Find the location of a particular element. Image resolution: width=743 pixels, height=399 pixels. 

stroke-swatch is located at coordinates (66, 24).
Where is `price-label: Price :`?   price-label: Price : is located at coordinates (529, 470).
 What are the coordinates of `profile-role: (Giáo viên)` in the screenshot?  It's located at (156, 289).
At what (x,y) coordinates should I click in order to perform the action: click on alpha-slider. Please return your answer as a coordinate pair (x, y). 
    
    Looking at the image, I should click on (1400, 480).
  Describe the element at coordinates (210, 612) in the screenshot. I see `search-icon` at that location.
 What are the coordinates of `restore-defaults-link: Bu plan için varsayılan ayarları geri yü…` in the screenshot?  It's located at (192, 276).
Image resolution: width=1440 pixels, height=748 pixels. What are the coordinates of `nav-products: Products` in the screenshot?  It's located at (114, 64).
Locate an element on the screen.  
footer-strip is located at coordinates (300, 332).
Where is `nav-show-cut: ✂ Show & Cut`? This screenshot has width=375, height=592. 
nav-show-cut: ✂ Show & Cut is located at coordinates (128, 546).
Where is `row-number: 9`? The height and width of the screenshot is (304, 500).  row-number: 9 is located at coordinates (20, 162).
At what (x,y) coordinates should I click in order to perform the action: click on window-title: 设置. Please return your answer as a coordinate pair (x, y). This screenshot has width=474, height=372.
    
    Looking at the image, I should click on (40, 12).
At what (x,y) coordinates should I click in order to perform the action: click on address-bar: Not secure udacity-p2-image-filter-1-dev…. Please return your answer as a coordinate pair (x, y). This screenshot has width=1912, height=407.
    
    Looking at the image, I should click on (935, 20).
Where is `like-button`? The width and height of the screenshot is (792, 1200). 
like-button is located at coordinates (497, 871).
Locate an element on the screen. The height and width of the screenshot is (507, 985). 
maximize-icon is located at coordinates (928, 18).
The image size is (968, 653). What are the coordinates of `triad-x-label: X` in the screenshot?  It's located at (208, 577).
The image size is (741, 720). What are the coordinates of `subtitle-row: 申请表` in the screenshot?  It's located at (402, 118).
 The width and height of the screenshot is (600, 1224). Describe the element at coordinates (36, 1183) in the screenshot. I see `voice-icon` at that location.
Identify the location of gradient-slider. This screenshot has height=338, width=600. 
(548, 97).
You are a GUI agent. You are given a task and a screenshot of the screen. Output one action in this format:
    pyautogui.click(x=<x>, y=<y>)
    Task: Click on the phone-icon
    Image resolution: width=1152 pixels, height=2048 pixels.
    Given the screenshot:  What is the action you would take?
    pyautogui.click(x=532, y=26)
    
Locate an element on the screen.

⁂

HOW TO COMPLETE THIS TASK:
Can you arrange the records, from their start through the line containing "Looking at the image, I should click on (40, 12).", as a JSON list of strings with one string per line and blank lines left out?

TASK ANSWER:
[
  "Find the location of a particular element. Image resolution: width=743 pixels, height=399 pixels. ",
  "stroke-swatch is located at coordinates (66, 24).",
  "Where is `price-label: Price :`?   price-label: Price : is located at coordinates (529, 470).",
  " What are the coordinates of `profile-role: (Giáo viên)` in the screenshot?  It's located at (156, 289).",
  "At what (x,y) coordinates should I click in order to perform the action: click on alpha-slider. Please return your answer as a coordinate pair (x, y). ",
  "    Looking at the image, I should click on (1400, 480).",
  "  Describe the element at coordinates (210, 612) in the screenshot. I see `search-icon` at that location.",
  " What are the coordinates of `restore-defaults-link: Bu plan için varsayılan ayarları geri yü…` in the screenshot?  It's located at (192, 276).",
  "Image resolution: width=1440 pixels, height=748 pixels. What are the coordinates of `nav-products: Products` in the screenshot?  It's located at (114, 64).",
  "Locate an element on the screen.  ",
  "footer-strip is located at coordinates (300, 332).",
  "Where is `nav-show-cut: ✂ Show & Cut`? This screenshot has width=375, height=592. ",
  "nav-show-cut: ✂ Show & Cut is located at coordinates (128, 546).",
  "Where is `row-number: 9`? The height and width of the screenshot is (304, 500).  row-number: 9 is located at coordinates (20, 162).",
  "At what (x,y) coordinates should I click in order to perform the action: click on window-title: 设置. Please return your answer as a coordinate pair (x, y). This screenshot has width=474, height=372.",
  "    Looking at the image, I should click on (40, 12)."
]